**To do**:
Given the listing that follows, report all lines in which the string "will" occurs.

**Supplied records**:
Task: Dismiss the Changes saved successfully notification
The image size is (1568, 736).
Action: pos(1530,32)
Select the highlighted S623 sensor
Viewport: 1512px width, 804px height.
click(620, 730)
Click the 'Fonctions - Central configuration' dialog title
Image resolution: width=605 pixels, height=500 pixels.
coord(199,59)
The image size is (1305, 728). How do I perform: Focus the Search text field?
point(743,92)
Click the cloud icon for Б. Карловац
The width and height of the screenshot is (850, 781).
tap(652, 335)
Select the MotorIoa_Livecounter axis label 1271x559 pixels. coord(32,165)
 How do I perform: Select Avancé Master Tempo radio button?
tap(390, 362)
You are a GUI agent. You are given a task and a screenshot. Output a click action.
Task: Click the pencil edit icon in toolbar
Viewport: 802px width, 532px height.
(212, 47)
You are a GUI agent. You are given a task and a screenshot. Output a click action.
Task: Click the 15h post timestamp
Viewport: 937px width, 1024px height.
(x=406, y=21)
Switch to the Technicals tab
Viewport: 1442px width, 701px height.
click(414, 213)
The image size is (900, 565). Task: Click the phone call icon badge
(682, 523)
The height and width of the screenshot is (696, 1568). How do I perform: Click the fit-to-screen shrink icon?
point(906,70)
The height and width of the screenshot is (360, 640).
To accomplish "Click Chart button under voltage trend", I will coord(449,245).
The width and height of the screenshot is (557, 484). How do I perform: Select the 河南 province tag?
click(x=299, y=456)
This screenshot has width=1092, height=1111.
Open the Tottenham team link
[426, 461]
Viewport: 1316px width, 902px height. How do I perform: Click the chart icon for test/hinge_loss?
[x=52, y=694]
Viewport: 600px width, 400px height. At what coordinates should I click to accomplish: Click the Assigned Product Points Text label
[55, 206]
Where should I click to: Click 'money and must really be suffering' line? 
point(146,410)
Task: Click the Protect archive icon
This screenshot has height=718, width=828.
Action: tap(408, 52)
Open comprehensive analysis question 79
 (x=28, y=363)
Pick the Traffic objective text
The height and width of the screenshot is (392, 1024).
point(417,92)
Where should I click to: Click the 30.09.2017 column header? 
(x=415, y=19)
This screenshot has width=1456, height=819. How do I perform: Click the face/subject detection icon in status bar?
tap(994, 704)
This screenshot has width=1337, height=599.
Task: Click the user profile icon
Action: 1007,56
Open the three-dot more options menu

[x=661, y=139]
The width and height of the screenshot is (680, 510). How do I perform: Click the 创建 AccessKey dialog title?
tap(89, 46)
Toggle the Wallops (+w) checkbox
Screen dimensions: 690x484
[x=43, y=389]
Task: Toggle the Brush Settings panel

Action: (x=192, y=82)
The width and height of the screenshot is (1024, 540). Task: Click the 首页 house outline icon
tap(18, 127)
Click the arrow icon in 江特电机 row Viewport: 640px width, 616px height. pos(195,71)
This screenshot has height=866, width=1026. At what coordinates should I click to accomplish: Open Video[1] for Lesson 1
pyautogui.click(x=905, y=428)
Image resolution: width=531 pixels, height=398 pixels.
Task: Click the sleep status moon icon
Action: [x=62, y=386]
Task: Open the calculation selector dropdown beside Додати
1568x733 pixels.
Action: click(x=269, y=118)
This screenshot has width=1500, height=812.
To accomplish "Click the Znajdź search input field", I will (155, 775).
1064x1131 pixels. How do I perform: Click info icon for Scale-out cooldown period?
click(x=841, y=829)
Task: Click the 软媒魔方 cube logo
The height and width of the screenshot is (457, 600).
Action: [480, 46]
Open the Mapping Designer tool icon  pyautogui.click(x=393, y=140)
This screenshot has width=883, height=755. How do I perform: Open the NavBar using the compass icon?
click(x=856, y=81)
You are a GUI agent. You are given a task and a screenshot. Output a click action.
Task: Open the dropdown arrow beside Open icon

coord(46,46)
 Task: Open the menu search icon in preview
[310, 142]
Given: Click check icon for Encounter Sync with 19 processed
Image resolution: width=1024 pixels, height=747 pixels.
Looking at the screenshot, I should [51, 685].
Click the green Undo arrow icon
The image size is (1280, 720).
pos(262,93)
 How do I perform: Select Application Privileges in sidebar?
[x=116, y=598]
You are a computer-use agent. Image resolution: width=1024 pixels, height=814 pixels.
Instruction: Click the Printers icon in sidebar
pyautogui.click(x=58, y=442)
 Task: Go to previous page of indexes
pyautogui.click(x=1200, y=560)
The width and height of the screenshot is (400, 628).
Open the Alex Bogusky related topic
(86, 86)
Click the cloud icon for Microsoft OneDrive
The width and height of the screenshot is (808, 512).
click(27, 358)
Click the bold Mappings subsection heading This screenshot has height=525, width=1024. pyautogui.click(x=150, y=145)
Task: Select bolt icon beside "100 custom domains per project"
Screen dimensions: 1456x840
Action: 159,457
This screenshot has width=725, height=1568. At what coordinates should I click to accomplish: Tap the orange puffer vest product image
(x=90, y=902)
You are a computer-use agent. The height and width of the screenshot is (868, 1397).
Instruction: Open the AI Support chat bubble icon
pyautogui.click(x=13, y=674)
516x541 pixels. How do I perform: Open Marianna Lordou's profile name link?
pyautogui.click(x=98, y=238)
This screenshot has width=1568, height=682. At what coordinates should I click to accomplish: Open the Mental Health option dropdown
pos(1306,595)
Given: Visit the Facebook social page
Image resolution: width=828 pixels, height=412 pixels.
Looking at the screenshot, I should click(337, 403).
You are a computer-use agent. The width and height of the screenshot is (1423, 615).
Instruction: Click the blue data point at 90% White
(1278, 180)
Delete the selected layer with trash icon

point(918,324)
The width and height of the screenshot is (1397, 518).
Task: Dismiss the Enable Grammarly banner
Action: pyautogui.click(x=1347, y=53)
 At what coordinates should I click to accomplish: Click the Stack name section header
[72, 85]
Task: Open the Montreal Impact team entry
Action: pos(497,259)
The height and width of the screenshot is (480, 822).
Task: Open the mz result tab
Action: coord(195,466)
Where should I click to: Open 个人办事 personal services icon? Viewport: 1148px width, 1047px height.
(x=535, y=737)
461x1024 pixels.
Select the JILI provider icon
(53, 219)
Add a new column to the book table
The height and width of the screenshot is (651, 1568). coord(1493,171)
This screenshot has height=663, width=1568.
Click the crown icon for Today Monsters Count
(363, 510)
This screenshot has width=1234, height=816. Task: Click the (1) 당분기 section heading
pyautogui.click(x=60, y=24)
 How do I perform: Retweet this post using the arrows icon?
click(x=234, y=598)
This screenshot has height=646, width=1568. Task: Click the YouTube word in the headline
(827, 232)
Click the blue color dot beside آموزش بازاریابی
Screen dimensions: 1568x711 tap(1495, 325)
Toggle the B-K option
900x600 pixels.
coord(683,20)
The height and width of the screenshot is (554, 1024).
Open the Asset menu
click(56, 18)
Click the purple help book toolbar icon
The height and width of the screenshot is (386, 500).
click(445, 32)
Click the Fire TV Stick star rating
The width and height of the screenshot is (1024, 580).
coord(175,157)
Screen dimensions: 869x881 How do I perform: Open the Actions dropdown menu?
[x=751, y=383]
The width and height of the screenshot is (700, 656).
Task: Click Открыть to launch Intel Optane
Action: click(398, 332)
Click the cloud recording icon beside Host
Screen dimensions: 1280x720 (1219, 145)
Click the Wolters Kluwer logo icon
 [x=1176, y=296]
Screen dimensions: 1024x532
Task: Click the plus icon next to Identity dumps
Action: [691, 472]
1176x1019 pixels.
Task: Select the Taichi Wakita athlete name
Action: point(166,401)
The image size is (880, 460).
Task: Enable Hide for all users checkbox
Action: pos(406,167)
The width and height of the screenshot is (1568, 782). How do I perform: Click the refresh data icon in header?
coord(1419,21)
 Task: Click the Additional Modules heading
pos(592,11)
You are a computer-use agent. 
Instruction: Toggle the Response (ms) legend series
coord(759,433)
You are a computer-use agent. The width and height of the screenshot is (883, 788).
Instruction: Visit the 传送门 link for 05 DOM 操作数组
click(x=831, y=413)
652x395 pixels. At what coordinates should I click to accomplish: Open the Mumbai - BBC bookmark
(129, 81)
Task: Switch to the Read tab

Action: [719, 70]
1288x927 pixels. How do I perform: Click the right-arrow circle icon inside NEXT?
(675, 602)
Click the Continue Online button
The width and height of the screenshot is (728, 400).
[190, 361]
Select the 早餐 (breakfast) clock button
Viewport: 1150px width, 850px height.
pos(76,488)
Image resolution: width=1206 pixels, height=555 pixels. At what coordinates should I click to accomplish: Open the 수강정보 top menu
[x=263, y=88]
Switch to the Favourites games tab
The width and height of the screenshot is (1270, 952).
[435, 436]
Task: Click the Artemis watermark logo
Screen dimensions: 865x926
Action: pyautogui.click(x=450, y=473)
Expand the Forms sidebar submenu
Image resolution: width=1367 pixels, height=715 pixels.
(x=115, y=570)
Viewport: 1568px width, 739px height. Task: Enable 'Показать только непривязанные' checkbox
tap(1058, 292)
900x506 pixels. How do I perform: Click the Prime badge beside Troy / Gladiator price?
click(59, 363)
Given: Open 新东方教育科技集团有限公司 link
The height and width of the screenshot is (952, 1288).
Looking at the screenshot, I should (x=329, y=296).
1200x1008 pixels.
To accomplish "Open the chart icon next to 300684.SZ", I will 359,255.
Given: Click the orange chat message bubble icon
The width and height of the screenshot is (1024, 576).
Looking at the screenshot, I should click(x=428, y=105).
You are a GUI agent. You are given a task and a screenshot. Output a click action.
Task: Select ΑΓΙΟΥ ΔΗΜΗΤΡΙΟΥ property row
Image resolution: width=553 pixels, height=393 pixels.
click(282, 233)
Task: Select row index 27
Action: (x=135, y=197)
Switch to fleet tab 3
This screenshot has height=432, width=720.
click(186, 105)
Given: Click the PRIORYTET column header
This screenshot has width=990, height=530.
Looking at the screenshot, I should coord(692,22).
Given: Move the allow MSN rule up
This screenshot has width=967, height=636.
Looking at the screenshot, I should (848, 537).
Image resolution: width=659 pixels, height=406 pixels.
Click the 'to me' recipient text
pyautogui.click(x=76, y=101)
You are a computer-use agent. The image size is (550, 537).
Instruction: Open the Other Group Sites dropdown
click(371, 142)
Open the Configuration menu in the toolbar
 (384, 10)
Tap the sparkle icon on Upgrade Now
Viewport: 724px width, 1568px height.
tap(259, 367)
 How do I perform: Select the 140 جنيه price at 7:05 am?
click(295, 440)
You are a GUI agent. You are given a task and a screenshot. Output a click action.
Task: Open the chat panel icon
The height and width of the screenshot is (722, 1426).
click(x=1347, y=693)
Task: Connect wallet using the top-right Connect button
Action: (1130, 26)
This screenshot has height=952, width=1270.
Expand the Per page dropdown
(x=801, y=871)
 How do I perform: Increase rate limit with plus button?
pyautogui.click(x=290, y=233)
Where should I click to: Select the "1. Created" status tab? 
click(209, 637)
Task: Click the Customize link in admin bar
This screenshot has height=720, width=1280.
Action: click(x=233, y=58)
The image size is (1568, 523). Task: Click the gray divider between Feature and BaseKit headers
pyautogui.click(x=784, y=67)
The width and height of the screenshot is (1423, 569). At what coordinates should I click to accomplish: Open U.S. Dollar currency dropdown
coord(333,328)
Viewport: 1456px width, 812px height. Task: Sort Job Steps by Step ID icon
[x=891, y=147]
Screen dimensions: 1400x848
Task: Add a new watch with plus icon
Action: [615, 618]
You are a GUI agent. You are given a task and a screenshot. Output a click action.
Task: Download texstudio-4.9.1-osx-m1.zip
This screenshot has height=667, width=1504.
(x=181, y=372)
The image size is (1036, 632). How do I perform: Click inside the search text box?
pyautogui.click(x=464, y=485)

**Exercise result**:
To accomplish "Click Chart button under voltage trend", I will coord(449,245).
To accomplish "Click the Znajdź search input field", I will (155, 775).
To accomplish "Open the chart icon next to 300684.SZ", I will 359,255.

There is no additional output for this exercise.